CLARK, Walter Van Tilburg. The Ox-Bow Incident. New York: Random House, (1940). Octavo, original cream cloth, original dust jacket. Housed in custom decorative clamshell box.

First edition of Clark’s first novel, inscribed in the year of publication, “For Alyce Couch Conton—Davies missed, but I still think he had the idea—it’s in us. Walter. Walter V.T. Clark, Sept. 25, 1940.”

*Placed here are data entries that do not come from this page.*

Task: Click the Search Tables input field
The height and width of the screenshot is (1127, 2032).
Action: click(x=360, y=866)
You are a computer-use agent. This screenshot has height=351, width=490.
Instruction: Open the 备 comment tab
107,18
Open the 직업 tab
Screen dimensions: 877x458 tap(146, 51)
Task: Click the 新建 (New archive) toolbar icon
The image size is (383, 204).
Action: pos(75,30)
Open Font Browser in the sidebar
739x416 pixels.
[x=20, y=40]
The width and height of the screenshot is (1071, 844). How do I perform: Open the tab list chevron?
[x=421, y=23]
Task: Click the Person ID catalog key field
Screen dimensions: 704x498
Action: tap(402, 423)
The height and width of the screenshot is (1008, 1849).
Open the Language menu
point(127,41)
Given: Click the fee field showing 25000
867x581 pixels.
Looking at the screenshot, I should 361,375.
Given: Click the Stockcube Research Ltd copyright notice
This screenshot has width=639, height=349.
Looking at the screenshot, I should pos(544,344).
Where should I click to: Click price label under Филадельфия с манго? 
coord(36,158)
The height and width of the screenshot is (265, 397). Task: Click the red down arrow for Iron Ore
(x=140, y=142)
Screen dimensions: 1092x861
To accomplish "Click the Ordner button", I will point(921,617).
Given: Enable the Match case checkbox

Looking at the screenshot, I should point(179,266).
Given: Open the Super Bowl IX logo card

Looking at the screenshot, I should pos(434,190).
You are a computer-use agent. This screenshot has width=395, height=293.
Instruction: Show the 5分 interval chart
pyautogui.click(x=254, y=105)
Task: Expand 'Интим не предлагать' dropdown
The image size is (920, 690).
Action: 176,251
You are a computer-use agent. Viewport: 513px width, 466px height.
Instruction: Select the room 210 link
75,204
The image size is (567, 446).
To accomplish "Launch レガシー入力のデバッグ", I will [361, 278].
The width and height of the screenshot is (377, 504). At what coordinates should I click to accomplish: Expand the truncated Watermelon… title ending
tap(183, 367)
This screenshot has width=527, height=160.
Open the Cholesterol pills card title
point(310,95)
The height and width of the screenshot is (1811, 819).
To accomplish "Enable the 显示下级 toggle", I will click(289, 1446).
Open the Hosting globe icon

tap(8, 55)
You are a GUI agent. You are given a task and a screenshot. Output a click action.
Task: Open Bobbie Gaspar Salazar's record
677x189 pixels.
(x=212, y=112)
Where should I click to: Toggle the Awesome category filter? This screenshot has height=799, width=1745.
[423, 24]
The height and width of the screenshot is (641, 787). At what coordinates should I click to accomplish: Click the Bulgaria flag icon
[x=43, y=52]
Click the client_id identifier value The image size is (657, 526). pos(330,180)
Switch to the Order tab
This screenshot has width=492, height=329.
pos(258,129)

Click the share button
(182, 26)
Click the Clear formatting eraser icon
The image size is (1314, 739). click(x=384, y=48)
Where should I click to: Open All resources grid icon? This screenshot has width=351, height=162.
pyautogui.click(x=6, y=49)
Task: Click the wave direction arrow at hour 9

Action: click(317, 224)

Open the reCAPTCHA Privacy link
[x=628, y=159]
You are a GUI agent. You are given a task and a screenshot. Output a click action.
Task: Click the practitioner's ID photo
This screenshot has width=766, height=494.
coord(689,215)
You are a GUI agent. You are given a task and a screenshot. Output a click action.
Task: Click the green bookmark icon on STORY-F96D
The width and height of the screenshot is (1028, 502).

Born in Maine, Clark spent part of his childhood in Nevada and thereafter the West became essential to him, “giving him theme and setting for all of his best works.” The searing tale of a mob that mistakenly lynches three innocent men, The Ox-Bow Incident “expressed Clark’s moral values directly: he believed in justice, courage, and freedom and that all people have a responsibility to defend them” (ANB). Critical praise of the novel quickly established Clark’s reputation. To the New York Times, it was “sort of what you might call a masterpiece,” and Wallace Stegner placed Walter Van Tilburg Clark “on the permanent shelf” of great American writers. Adapted to film in 1943 by director William Wellman, the movie starred Henry Fonda and Anthony Quinn.  In first state dust jacket, with Random House bookmark attached to rear flap. Bookplate. Book fine. Moderate edge-wear to bright price-clipped dust jacket. Creative custom box reproduces the dust jacket illustration with colored cloth onlays.